> _RECORDED INFORMATION_:
»»

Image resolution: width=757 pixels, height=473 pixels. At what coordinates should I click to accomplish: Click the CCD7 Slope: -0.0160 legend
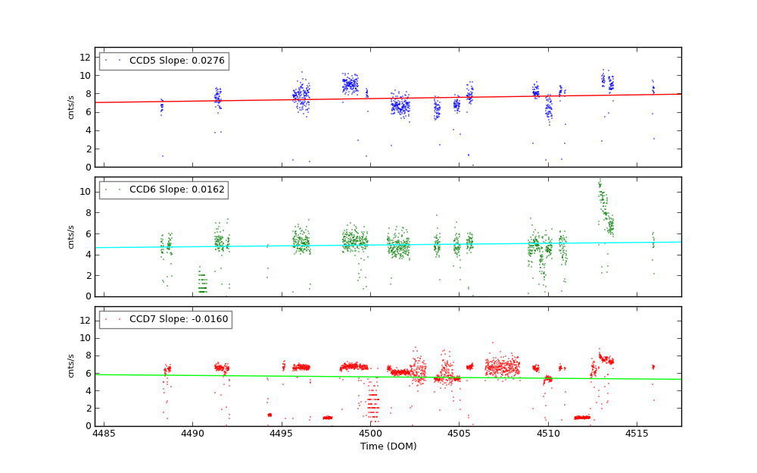165,319
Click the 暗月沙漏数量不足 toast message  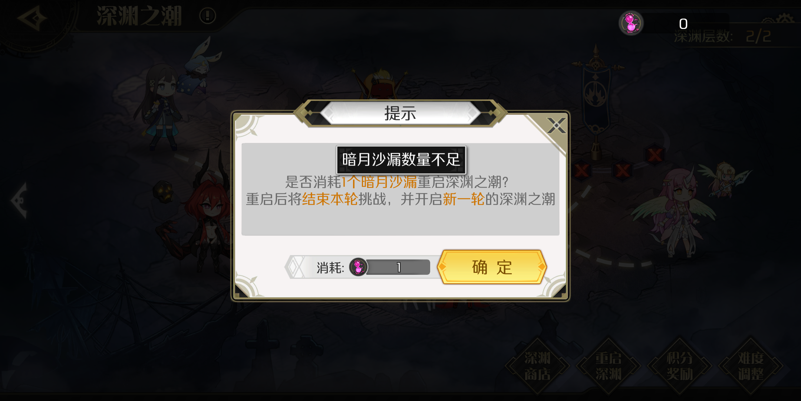(401, 160)
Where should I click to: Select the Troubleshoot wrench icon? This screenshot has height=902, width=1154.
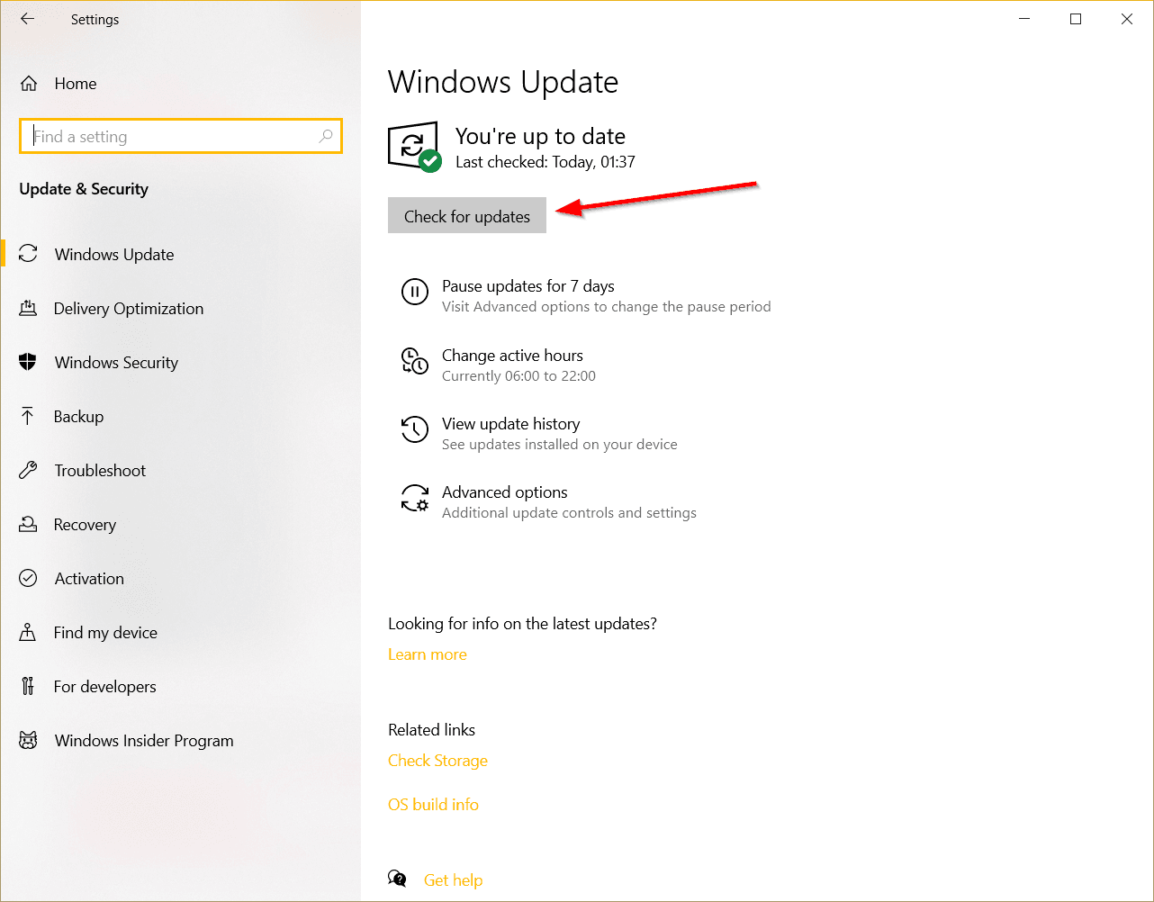click(x=29, y=470)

««

> _YOUR INSTRUCTIONS_: Switch "wrench icon" to "gear icon" in the lines from the one containing "Where should I" through the last of the items, with everything else unchanged. Leave the pictures out of your answer.

> _FULL ANSWER_:
Where should I click to: Select the Troubleshoot gear icon? This screenshot has height=902, width=1154.
click(x=29, y=470)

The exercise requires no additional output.